The letter was dated July 29 and began with news of what Burr had achieved up to that date: “Yours postmarked 13th May is received. I have obtained funds, and have actually commenced the enterprise. Detachments from different points under different pretences will rendezvous on the Ohio, 1st November— everything internal and external favors views—protection of England is secured. T- [Commodore Thomas Truxton] is gone to Jamaica to arrange with the admiral on that station, and will meet at the Mississippi— England—Navy of the United States are ready to join, and final orders are given to my friends and followers—it will be a host of choice spirits.”

So far there was no direct mention of the general’s involvement. The next sentence must have chilled his blood, however. “Wilkinson shall be second to Burr only— Wilkinson shall dictate the rank and promotion of his officers.” Then came organizational details pointing to their close collaboration: “Burr will proceed westward 1st August, never to return: with him go his daughter . . . Send forthwith an intelligent and confidential friend with whom Burr may confer . . . Send a list of all persons known to Wilkinson west of the mountains, who could be useful, with a note delineating their characters . . . send me four or five of the commissions of your officers [blank forms to be filled in] . . . orders to the contractor [have been] given to forward six months’ provisions to points Wilkinson may name . . . the project is brought to the point so long desired: Burr guarantees the result with his life and honor—the lives, the honor and fortunes of hundreds, the best blood of our country.”

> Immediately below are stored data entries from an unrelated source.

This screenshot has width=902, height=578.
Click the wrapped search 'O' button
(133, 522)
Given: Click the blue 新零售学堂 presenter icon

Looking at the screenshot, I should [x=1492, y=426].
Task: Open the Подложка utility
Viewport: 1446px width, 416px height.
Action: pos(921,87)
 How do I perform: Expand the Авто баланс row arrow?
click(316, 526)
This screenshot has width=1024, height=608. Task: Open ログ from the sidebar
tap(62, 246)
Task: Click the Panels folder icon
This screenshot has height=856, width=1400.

Finally and worst of all were the plans for the conspiracy’s immediate implementation: “Burr’s plan of operations is to move rapidly from the falls [of the Ohio] on the 15th of November, with the first five hundred or one thousand men, in light boats now constructing for that purpose—to be at Natchez between the 5th and 15th of December—then to meet Wilkinson— then to determine whether it will be expedient in the first instance to seize on or pass by Baton Rouge. On receipt of this, send Burr an answer—draw on Burr for all expenses, &c. The people of the country to which we are going are prepared to receive us—their agents now with Burr say that if we will protect their religion, and will not subject them to a foreign power, that in three weeks all will be settled. The gods invite to glory and fortune— it remains to be seen whether we deserve the boon.”

24

HIS COUNTRY’S SAVIOR

THE TIMING MADE THE LETTER TOXIC. Had war with Spain broken out in September, Burr’s project would have been welcome and legitimate. Equally, had Burr held off until Pike was captured, national outrage against Spain would have seen his attack on Veracruz as patriotic assistance to Wilkinson’s efforts to liberate the prisoners. But, as it was, the United States and Spain were at peace, and the general had diverted nearly all American troops in the south, regular and militia, hundreds of miles from New Orleans, leaving the city virtually defenseless, with a population hostile to the United States, at the very moment when Burr was apparently shipping a thousand armed men down the Mississippi.